6-BROMO-1-ISOPROPYL-1H-INDAZOLE-4-CARBOXYLIC ACID synthesis

7synthesis methods
Methyl 6-broMo-l-(l- Methylethyl)-lH-indazole-4-carboxylate

1346702-52-0

6-BROMO-1-ISOPROPYL-1H-INDAZOLE-4-CARBOXYLIC ACID

1346702-54-2

b) Methyl 6-bromo-1-isopropyl-1H-indazole-4-carboxylate (0.58 g, 1.952 mmol) was dissolved in a solvent mixture of methanol (12 mL) and tetrahydrofuran (3 mL). A 3N NaOH solution (3.25 mL, 9.76 mmol) was added slowly via syringe and the reaction mixture was stirred at room temperature for 3 hours.
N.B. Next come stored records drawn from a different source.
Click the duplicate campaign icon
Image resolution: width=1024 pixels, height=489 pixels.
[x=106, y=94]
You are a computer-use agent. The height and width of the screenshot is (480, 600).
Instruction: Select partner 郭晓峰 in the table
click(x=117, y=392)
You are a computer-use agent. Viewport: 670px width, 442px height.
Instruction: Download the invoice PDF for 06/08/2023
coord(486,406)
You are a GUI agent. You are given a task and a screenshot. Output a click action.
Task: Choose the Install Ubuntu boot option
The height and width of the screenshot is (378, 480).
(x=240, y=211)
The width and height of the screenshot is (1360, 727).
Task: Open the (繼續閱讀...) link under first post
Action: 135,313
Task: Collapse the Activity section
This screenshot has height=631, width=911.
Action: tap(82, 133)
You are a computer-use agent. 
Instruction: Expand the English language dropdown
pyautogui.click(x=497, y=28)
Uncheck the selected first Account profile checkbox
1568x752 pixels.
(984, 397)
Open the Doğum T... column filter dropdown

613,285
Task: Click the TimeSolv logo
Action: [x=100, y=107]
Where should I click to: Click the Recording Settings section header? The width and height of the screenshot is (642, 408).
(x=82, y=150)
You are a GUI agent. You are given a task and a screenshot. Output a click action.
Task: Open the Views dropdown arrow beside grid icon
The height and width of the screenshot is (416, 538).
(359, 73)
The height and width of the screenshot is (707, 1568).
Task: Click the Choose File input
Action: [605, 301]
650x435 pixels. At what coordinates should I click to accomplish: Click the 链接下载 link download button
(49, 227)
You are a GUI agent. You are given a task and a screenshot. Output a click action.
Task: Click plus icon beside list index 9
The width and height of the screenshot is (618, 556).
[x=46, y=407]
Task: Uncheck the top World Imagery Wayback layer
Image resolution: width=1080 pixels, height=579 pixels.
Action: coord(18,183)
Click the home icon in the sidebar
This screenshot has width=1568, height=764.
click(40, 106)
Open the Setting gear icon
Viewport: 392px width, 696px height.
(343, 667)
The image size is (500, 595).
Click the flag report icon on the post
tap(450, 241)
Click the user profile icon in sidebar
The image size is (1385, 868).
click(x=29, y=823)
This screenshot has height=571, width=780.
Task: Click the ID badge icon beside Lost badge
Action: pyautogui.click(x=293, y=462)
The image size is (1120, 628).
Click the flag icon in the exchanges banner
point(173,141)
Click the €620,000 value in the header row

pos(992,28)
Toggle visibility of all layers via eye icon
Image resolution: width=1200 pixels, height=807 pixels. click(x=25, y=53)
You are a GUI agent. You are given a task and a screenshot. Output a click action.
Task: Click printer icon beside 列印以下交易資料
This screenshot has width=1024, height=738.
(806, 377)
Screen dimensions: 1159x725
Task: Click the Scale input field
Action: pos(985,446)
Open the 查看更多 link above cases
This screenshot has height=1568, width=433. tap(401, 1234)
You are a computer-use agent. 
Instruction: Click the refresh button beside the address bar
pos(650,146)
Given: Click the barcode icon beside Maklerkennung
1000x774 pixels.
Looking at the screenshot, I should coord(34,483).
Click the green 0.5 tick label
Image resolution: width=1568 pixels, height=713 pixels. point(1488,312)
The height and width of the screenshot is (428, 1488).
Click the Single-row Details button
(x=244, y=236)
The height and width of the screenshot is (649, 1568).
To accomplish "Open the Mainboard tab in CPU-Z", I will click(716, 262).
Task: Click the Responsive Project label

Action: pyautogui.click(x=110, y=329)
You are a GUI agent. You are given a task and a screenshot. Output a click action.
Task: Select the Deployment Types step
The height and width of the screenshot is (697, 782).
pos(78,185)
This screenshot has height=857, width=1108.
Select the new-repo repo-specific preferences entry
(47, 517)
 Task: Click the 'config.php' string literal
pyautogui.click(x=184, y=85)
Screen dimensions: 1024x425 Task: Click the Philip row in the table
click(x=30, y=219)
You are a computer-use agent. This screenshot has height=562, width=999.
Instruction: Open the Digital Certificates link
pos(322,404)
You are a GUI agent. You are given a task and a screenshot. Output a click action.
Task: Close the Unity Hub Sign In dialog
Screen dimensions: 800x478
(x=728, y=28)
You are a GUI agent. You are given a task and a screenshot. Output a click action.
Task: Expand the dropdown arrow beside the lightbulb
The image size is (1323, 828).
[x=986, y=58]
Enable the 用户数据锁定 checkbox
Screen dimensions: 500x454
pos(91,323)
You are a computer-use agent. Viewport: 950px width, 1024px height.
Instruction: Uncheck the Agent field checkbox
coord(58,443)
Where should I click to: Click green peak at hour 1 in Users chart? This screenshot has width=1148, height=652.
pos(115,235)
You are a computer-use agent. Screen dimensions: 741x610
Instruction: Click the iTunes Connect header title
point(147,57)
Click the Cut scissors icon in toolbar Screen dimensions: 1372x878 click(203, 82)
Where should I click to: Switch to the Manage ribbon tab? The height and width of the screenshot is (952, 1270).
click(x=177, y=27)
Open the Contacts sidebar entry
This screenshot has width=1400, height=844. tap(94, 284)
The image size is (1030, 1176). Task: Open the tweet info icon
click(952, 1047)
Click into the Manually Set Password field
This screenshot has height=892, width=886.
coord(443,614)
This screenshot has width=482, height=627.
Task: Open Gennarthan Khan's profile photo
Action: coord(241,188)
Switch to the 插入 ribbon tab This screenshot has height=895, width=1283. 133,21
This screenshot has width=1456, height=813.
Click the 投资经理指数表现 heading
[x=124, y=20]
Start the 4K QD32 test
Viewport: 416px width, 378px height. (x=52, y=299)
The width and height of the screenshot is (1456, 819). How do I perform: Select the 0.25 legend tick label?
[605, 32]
Upon completion of the reaction, the volatile solvent was removed under vacuum and the residue was diluted with water and the pH was adjusted to 4-5 by slow dropwise addition of 1 N HCl. The aqueous phase was extracted with a 20% THF/EtOAc solvent mixture (3 times). The organic phases were combined, washed with saturated brine, dried over anhydrous MgSO4, filtered and concentrated to afford 6-bromo-1-isopropyl-1H-indazole-4-carboxylic acid (0.52 g, 94% yield). The product was characterized by 1H NMR (400 MHz, DMSO-d6) and LC-MS (ES): 1H NMR δ 13.54 (s, 1H), 8.36-8.43 (m, 2H), 7.82 (d, J = 1.52 Hz, 1H), 5.11 (quin, J = 6.57 Hz, 1H), 1.48 (s, 3H), 1.47 ( s, 3H); LC-MS (ES) [M + H]+ 283.4/285.2.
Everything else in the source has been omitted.